The popular BitTorrent blog TorrentFreak has posted about Marvel and DC cracking down on the act of using BitTorrent to distribute scans of comic books peer to peer. They also mention that a person that uploaded scans to binary newsgroups on Usenet received a similar warning letter.
Those comic fans who get their fix from Usenet don’t escape supply problems either. A prolific scanner/uploader known as ‘Oroboros’ has revealed he’s done releasing comics on Usenet. He said: “I’m done with the newsgroup. I got a DMCA notice from my newsgroup service. I have no posting abilities. I can’t even post a message saying I have to stop posting. If anyone can get to the group, please let them know that I’m done. They have my IP address in the notice and this is my one stated warning.”
He can’t even post a message explaining why he wont be posting comic scans. That’s just nutty.
I have a hard time getting behind the whole “downloading comics is a crime” notion. I have a hard time believing that it is stealing. Unlike the act of downloading music or video files, downloading comics involves something that is not available to the consumer by legal means. If you want a digital scan of a comic book that you can read on your computer screen, the only place to get it is from other people on the Internet. I would have a much easier time believing that downloading last month’s issue of AMAZING SPIDER-MAN was a crime if I could legally purchase a digital scan of last month’s AMAZING SPIDER-MAN.
Marvel Comics is now experimenting with digital comics with their new paid service, Marvel Comics Unlimited. The name is a misnomer. The service is extremely limited. You cannot download comics and read them using CDisplay. You have to read them online and in your web browser using a clunky interface developed by Marvel.

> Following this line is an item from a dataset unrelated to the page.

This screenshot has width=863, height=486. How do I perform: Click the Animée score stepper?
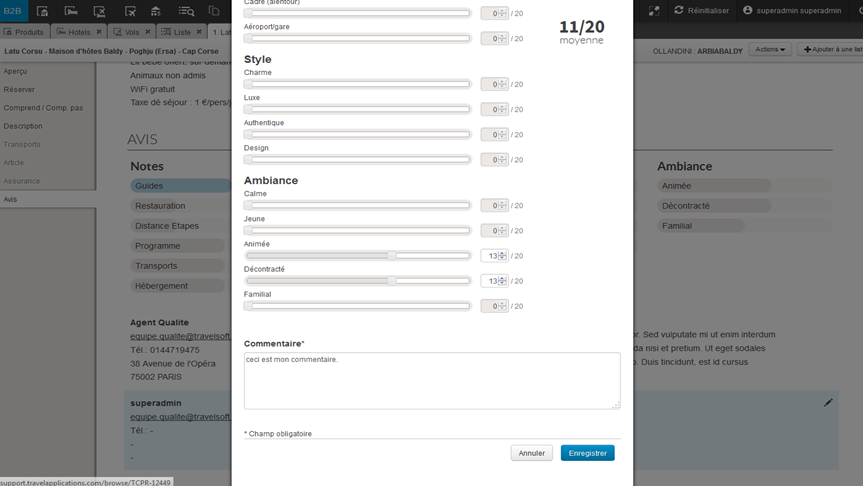coord(502,256)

The overall quality of the scans is limited too. Pages I’ve looked at were blurry and the text was hard to read.
I wish Marvel Comics would try to mimic the iTunes model. I’d like to be able to purchase digital comics like I do with digital music. Why wont Marvel Comics try to sell digital comics for 99 cents an issue?
Until they do, I guess I’m stuck buying comics the old fashioned way.

Woah… 99 cents an issue? Let’s nip this in the bud. It’s bad enough every MP3 is 99 cents (except in Mother Russia); how about if digital comics were much, much cheaper? I would say they’re worth about ten cents. They take about 20 seconds to read, and then are pretty much useless. 99 cents is a third of a ‘real’ comic’s price, and a digital copy sure isn’t worth that much. In theory, a paper comic can be taken anywhere and (again, in theory) might appreciate in value some day. It’s “worth” three bucks. A digital comic? That’s worth about a dime.
I really don’t think any comic is actually worth 3 bucks. Unless it was inlaid with gold leaf or something.
Sloofus, I picked the 99 cents price point because that is what people are willing to pay for music. Nobody knows what people are willing to pay for digital comics because it’s never been tried.
And I think digital comics are more mobile then you might think. I used to put them on a CD along with a copy of CDisplay. I would take this disc to work and using my PC at work, read on my lunch.
If the comic publishers ever got their shit together, they’d realize that they could sell their comics in a digital format on flash drives. That way, customers get a physical thing in addition to the 1s and 0s of the digital comic. Some bands do this already.
Imagine having the whole series of a particular comic on a flash drive- or buying old issues of a series in that format. There is a lot of potential there.
I’m still very much alive and scanning. In fact, as far as scanning goes, nothing has changed around me. Only the means of distribution have changed. Look harder.